[Records from a collection]
═══

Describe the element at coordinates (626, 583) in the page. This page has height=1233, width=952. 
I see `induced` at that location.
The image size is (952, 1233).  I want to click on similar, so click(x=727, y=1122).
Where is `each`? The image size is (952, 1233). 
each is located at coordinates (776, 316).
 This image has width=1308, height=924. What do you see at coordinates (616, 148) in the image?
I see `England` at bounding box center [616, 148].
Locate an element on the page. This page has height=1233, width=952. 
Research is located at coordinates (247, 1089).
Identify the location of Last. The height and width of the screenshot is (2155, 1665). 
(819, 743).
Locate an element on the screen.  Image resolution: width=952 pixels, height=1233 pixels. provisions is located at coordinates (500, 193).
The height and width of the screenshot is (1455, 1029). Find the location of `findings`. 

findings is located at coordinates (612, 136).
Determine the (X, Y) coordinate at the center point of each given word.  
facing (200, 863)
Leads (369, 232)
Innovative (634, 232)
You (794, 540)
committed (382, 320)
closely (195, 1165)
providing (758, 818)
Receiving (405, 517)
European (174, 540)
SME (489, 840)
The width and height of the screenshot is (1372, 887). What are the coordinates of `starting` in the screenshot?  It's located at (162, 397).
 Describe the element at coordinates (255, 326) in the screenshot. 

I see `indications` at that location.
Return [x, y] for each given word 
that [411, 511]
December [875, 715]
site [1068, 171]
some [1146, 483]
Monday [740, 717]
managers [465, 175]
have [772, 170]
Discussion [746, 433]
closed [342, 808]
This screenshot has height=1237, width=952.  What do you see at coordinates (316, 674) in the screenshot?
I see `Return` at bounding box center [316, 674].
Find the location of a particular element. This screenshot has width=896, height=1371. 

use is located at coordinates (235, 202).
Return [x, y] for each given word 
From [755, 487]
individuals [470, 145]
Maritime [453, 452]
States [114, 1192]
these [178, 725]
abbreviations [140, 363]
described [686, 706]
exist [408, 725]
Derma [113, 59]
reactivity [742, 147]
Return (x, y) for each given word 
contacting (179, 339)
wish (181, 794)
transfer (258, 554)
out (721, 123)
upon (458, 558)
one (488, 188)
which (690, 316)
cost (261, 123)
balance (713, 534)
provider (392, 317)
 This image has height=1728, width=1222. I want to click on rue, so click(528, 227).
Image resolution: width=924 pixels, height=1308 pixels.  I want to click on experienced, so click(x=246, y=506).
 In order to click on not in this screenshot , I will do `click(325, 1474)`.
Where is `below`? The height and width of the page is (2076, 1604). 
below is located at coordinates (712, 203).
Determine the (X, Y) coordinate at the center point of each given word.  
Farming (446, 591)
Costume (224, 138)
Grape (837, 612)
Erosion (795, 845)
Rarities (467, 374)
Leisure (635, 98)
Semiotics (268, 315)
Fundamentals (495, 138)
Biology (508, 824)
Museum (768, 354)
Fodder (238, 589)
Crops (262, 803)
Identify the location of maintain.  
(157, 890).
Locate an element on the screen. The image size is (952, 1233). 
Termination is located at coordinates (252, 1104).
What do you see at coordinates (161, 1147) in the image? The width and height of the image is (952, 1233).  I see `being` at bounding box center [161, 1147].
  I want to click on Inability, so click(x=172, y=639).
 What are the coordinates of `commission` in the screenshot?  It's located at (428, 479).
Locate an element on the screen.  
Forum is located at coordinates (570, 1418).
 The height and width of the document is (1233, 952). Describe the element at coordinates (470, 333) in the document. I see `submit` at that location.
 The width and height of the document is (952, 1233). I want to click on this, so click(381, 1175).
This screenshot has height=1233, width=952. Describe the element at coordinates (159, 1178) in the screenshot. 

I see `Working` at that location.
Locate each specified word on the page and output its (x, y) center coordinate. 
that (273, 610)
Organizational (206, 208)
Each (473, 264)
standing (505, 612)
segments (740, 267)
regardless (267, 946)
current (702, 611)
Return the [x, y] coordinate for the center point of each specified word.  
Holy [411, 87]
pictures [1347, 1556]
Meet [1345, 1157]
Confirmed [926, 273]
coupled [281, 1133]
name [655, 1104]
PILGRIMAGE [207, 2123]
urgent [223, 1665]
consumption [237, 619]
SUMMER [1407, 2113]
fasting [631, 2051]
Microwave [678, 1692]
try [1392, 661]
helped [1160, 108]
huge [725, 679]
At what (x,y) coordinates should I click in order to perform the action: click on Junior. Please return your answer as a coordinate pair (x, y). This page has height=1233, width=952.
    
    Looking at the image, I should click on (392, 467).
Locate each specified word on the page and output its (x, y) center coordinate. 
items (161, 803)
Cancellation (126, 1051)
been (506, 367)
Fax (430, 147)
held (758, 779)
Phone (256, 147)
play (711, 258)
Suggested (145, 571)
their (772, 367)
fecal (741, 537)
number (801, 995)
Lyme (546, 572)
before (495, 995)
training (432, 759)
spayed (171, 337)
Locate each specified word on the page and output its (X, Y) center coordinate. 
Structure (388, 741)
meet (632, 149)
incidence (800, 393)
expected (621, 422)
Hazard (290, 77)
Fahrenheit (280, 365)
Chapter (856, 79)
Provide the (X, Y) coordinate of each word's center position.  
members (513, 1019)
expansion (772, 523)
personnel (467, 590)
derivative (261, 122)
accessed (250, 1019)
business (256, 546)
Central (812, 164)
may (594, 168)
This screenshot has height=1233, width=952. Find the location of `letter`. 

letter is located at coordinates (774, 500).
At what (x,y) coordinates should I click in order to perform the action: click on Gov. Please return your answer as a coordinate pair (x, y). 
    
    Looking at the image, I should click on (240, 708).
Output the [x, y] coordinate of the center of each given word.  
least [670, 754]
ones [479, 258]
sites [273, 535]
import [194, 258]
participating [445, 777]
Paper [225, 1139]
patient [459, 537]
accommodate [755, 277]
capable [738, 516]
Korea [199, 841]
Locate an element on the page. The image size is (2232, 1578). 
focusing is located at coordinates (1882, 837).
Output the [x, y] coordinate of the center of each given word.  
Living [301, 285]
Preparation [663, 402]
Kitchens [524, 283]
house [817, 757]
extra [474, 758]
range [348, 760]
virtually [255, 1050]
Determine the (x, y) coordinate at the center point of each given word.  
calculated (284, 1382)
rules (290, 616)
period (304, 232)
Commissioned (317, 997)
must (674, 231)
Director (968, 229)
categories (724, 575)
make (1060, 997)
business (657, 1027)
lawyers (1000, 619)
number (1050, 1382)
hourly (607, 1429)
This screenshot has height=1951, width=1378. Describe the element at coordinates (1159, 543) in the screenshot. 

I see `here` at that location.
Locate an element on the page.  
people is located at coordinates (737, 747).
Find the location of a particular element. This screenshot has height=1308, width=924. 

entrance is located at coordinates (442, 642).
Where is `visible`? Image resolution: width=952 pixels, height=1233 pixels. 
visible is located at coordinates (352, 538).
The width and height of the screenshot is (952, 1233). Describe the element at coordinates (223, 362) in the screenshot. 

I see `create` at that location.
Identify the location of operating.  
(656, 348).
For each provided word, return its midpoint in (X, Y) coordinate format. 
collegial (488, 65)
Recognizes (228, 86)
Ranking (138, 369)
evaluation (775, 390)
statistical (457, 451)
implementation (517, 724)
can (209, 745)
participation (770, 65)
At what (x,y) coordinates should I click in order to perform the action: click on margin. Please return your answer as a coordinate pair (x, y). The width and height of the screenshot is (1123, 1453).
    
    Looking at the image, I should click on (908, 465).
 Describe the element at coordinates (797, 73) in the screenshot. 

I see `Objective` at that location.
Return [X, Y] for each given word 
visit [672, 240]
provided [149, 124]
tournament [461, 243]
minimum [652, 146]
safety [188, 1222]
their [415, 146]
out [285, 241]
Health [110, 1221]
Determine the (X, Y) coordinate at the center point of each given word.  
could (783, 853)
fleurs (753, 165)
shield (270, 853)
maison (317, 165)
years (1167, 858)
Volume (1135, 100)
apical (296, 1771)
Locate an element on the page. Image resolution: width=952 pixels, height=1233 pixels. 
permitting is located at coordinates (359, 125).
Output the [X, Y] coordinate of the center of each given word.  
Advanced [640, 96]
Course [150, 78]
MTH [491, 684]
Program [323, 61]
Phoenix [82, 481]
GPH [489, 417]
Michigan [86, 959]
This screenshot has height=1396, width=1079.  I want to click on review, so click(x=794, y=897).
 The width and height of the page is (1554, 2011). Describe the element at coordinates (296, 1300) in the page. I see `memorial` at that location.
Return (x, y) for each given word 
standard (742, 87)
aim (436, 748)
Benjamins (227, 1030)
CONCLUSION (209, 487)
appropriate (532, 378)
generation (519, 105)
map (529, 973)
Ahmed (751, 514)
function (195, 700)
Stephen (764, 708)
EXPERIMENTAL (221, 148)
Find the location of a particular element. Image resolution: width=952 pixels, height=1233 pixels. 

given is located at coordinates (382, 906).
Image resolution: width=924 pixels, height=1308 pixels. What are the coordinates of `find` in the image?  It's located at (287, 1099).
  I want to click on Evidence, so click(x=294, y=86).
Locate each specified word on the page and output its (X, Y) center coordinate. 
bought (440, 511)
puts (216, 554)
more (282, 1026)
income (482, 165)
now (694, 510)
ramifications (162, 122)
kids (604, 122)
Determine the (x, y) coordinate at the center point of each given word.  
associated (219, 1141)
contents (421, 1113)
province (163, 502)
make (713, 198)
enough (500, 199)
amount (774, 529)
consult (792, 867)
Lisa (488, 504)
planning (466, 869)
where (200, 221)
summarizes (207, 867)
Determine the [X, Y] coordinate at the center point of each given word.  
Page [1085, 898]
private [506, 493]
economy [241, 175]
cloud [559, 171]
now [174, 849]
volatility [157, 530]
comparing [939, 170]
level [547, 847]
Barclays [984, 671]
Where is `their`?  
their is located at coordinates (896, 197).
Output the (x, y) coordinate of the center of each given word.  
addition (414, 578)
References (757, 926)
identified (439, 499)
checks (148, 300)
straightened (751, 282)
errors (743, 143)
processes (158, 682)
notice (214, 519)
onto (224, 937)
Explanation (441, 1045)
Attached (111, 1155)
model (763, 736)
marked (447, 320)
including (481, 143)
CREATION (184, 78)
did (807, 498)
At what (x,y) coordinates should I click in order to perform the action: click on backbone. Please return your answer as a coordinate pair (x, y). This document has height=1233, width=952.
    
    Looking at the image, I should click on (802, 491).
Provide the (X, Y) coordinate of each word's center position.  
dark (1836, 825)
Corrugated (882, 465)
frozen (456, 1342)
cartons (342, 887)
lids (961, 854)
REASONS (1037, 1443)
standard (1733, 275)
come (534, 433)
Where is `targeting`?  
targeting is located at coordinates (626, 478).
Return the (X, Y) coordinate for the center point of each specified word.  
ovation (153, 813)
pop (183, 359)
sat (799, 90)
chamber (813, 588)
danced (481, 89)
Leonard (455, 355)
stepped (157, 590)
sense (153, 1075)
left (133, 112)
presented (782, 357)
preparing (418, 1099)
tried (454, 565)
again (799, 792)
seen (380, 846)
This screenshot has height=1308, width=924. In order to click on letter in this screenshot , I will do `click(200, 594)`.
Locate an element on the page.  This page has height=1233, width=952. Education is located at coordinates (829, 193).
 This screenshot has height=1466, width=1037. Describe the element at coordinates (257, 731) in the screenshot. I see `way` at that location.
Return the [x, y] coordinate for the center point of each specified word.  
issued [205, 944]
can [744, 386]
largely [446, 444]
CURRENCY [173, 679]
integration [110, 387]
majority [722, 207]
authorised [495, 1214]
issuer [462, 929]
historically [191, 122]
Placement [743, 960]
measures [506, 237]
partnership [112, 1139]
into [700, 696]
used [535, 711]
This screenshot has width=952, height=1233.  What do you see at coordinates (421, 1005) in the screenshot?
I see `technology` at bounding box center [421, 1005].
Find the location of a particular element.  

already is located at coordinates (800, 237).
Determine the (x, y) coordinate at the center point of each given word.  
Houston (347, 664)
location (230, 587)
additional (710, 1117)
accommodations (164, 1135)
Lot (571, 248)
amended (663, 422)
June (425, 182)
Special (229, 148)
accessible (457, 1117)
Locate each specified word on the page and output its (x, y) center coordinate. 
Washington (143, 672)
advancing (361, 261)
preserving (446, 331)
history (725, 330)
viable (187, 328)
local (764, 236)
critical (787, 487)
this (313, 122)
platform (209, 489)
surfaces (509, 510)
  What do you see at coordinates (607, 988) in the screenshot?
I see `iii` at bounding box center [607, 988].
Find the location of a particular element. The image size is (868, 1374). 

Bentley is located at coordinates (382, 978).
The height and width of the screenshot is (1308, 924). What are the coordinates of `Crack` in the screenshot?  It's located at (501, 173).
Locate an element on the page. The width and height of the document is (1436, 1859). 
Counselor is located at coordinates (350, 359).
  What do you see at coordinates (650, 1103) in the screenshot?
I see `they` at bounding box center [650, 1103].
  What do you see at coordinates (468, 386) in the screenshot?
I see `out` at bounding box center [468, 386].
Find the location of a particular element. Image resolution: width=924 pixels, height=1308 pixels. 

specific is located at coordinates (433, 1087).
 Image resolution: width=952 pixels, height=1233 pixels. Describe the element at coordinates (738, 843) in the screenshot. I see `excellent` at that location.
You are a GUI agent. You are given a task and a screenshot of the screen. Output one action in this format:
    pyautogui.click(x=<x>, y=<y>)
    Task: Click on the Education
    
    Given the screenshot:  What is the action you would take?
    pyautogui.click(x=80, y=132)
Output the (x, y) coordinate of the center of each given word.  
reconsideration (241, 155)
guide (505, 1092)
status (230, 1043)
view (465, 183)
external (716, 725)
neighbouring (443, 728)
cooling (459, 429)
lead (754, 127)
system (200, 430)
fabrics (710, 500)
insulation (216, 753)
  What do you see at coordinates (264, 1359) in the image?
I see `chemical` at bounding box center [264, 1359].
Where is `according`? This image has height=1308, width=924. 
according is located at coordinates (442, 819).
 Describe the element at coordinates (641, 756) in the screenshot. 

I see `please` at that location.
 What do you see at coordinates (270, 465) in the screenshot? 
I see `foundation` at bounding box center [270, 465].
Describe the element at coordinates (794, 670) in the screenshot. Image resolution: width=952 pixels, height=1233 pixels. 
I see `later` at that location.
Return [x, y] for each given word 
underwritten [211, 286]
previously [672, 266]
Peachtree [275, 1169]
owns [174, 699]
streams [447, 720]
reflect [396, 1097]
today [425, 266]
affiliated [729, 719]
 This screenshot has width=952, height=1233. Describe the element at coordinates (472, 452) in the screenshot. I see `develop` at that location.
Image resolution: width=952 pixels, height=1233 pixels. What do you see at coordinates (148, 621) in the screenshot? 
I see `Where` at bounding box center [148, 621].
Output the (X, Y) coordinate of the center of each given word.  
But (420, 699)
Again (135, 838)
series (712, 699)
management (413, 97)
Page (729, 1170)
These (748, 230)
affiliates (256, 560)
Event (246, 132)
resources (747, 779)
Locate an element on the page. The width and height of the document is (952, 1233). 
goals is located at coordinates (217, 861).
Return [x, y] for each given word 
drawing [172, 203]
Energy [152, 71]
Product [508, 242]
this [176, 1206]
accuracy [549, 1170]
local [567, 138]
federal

═══

Goal:
Reproduce the entries above without any change, from the very first line through the line containing "abbreviations [140, 363]", including that line.

Answer in full:
Describe the element at coordinates (626, 583) in the page. This page has height=1233, width=952. 
I see `induced` at that location.
The image size is (952, 1233).  I want to click on similar, so click(x=727, y=1122).
Where is `each`? The image size is (952, 1233). 
each is located at coordinates (776, 316).
 This image has width=1308, height=924. What do you see at coordinates (616, 148) in the image?
I see `England` at bounding box center [616, 148].
Locate an element on the page. This page has height=1233, width=952. 
Research is located at coordinates (247, 1089).
Identify the location of Last. The height and width of the screenshot is (2155, 1665). 
(819, 743).
Locate an element on the screen.  Image resolution: width=952 pixels, height=1233 pixels. provisions is located at coordinates (500, 193).
The height and width of the screenshot is (1455, 1029). Find the location of `findings`. 

findings is located at coordinates (612, 136).
Determine the (X, Y) coordinate at the center point of each given word.  
facing (200, 863)
Leads (369, 232)
Innovative (634, 232)
You (794, 540)
committed (382, 320)
closely (195, 1165)
providing (758, 818)
Receiving (405, 517)
European (174, 540)
SME (489, 840)
The width and height of the screenshot is (1372, 887). What are the coordinates of `starting` in the screenshot?  It's located at (162, 397).
 Describe the element at coordinates (255, 326) in the screenshot. 

I see `indications` at that location.
Return [x, y] for each given word 
that [411, 511]
December [875, 715]
site [1068, 171]
some [1146, 483]
Monday [740, 717]
managers [465, 175]
have [772, 170]
Discussion [746, 433]
closed [342, 808]
This screenshot has height=1237, width=952.  What do you see at coordinates (316, 674) in the screenshot?
I see `Return` at bounding box center [316, 674].
Find the location of a particular element. This screenshot has width=896, height=1371. 

use is located at coordinates (235, 202).
Return [x, y] for each given word 
From [755, 487]
individuals [470, 145]
Maritime [453, 452]
States [114, 1192]
these [178, 725]
abbreviations [140, 363]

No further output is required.